The academic team was just one element of that. The project has also involved partnership working with the Alzheimer’s Society and eight technology SMEs. “I’m really passionate about bringing together expertise across different sectors,” explains Professor Rostill. “I think it opens up avenues of creativity that you don’t get otherwise.”
It is, she admits, not always an easy path to take. While governance structures can formally enshrine a desire for collaborative work, she argues it is the “softer skills” that make it happen. And that involves paying constant attention to relationships.
“Some of the learning [from the TIHM project] is how important it is to galvanise all of the partners around a common vision, set of aims and common behaviours, and recognising that people enter this sort of project with different priorities and ambitions.”
She says that’s particularly the case when it comes to commercial partners. “SMEs function in a competitive space.
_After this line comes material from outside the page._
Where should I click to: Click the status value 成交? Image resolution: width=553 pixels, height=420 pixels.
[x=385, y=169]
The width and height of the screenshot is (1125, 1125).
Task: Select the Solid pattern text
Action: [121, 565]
So to bring people together in a collaborative space, you have to put time and attention into doing that, and building those relationships.”
Another vital relationship in TIHM: the one with service users and their carers. Early project workshops had a significant presence from people living with dementia. And once devices had been tested in “living labs” – replicas of the home environment – they were deployed to a group of study participants dubbed the “trusted user group” before being rolled out to the randomised control trial.
“One would think of these people as early adopters of the technology,” says Professor Rostill. “They really were our design experts, so they very kindly allowed us to put the early prototypes into their homes, and provided us with feedback about a whole range of things – not just how the technology feels and works in the home setting, but how long it took us to install it, how we interfaced and interacted with the person with dementia and the carers, how we explained things to them.”
“Anything we tried to do we were making sure that first the clinicians thought it a useful thing to do, and the end users were comfortable with it and thought it was going to work,” adds Professor Barnaghi.
Perhaps it is no surprise, then, that feedback reports suggest users feel better supported, safer and less isolated by virtue of TIHM. Carers, meanwhile, say they are more reassured about the health of their loved one and less likely to attend accident and emergency or the GP unnecessarily.
The results have been so encouraging that, after being designated one of the initial NHS England test beds, the team has been awarded a second amount of funding by the national commissioning body and the Office for Life Sciences to further refine the setup for rollout.
According to Professor Barnaghi, the win at the HSJ Awards has been a “catalyst” in being able to look at the next steps for TIHM. “It’s obviously one of the most prestigious awards in the healthcare domain and for us it has been very important to have it. When we talk to people about deploying TIHM more widely, that recognition gives more confidence to people.”
Professor Rostill concurs. “It’s an endorsement to have won the award. We’re tremendously proud of it, and it’s great to be able to use it as part of our discussions with others who are interested in what we’re doing.”